Warning of inflation and high interest rates from the IMF to England
The International Monetary Fund (IMF) stated that if inflationary pressures continue to persist in the UK, it may be necessary to increase the policy rate further and for interest rates to remain high for a longer period of time.
The IMF Executive Board has completed its Article 4 assessment of the UK economy.
Consequently, the IMF expects the UK economy to grow by 0.4 percent this year and rise to around 1 percent in 2024 and around 2 percent in 2025 and 2026.
Inflation is expected to ease to 5.25 percent by the end of this year due to falling energy prices and other developments, while inflation is expected to fall below the 2 percent target level by mid of 2025.

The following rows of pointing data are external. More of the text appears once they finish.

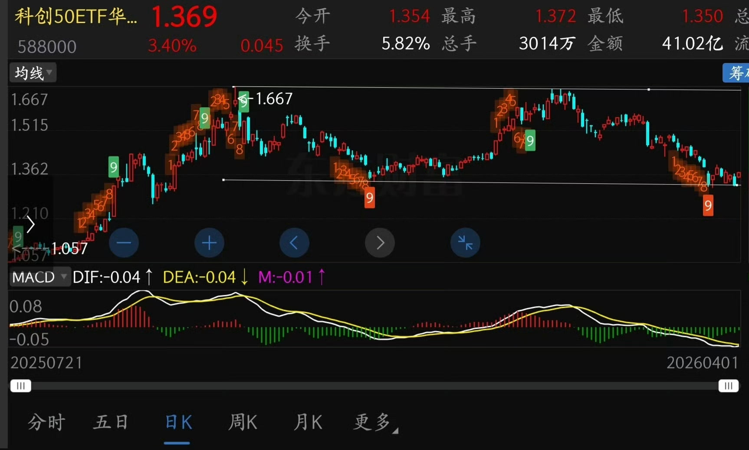Reselect the active 日K daily tab
This screenshot has height=450, width=749.
click(177, 422)
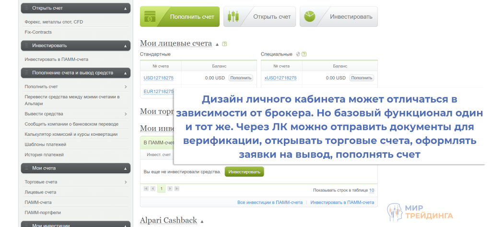Click help icon next to Специальные label
491x227 pixels.
[x=304, y=54]
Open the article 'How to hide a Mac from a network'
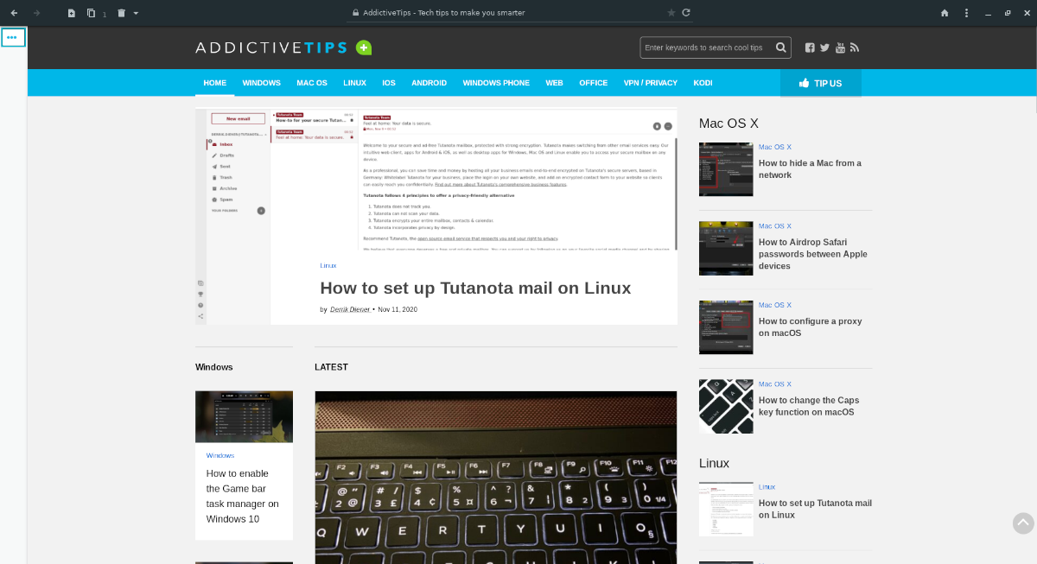 point(810,168)
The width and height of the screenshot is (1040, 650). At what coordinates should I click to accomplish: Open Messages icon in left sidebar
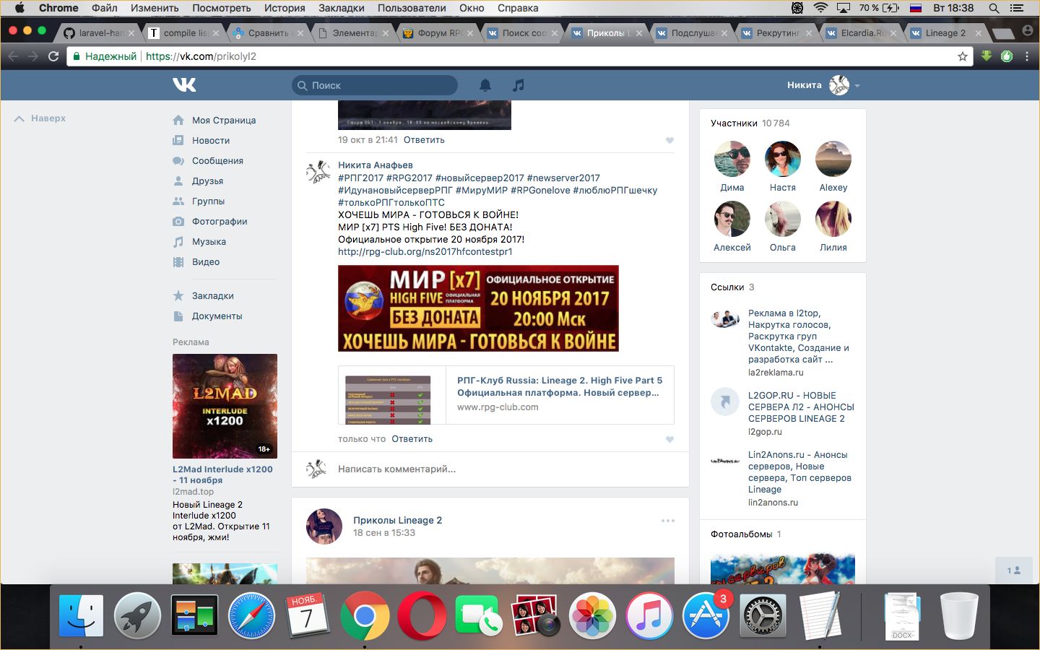178,161
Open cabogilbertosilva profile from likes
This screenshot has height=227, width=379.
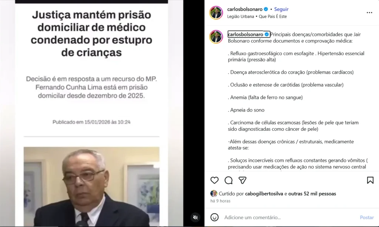pyautogui.click(x=264, y=194)
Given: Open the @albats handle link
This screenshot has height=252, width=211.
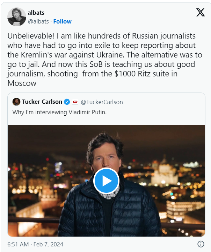Looking at the screenshot, I should (x=38, y=21).
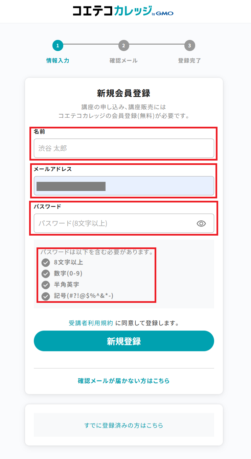
Task: Click すでに登録済みの方はこちら link
Action: coord(124,425)

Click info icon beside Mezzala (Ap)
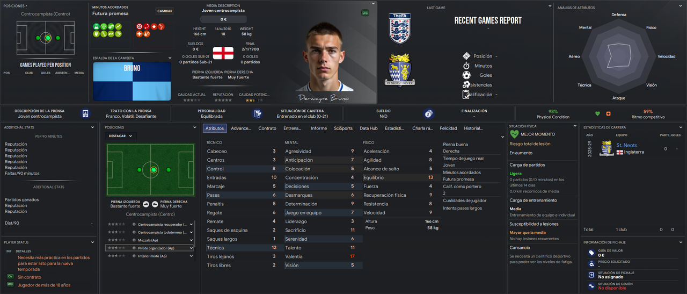134,240
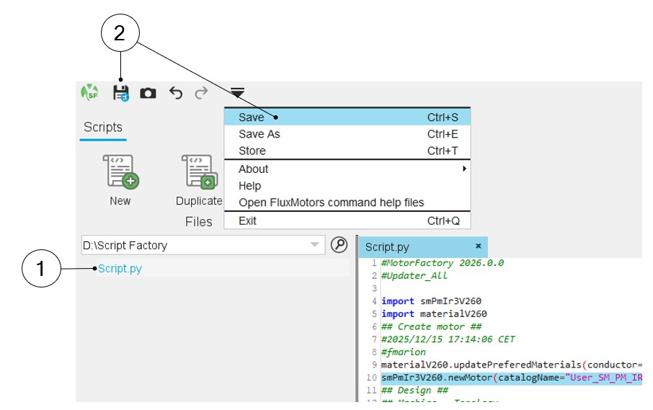This screenshot has height=410, width=653.
Task: Click the undo arrow icon
Action: pyautogui.click(x=175, y=92)
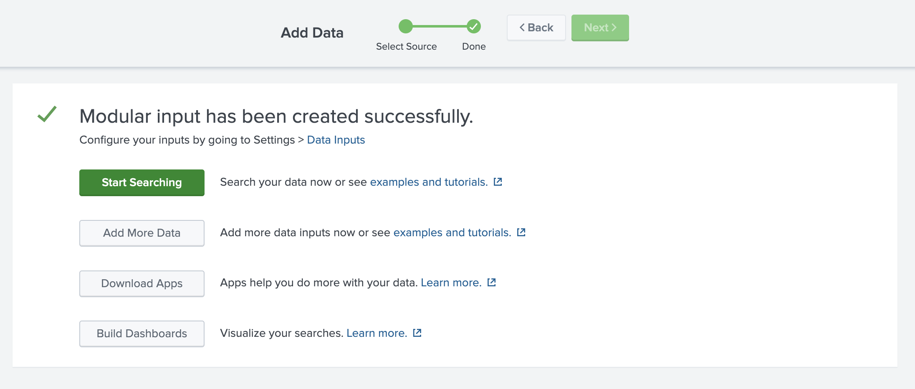Open Data Inputs settings link
The image size is (915, 389).
[336, 140]
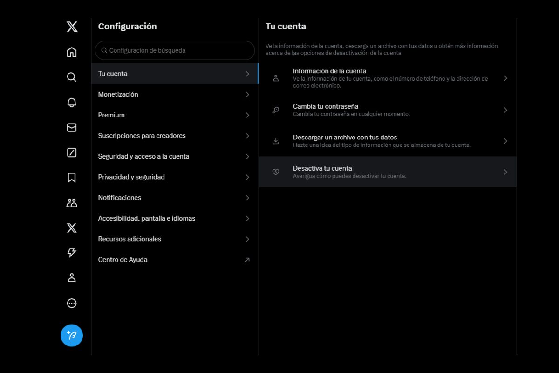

short and medium term risk for the UK economy; price and wage levels exceed expectations, leading to high inflation.
THE UNCERTAINTY CONTINUES
In the assessment, it was noted that the IMF Executive Board is of the view that the UK economy remains uncertain despite having passed the risk of recession this year, that there are risks to suppress growth, and that persistently high inflation will be the biggest challenge for short-term policies.
In its assessment, the IMF Executive Board welcomed the Bank of England’s (BoE) interest rate hike by 50 basis points on June 22 against inflationary pressures and agrees that continued review of its size. If inflationary pressures continue, it may be necessary to increase the policy rate further and keep interest rates high for a longer period of time.
Annual inflation in the UK held steady at 8.7 percent in May.
The BoE continued the tightening policy it has been implementing since December 2021 to reduce inflation, raising the policy rate by 50 basis points on June 22, 13 times in a row, to 5 percent. (AA)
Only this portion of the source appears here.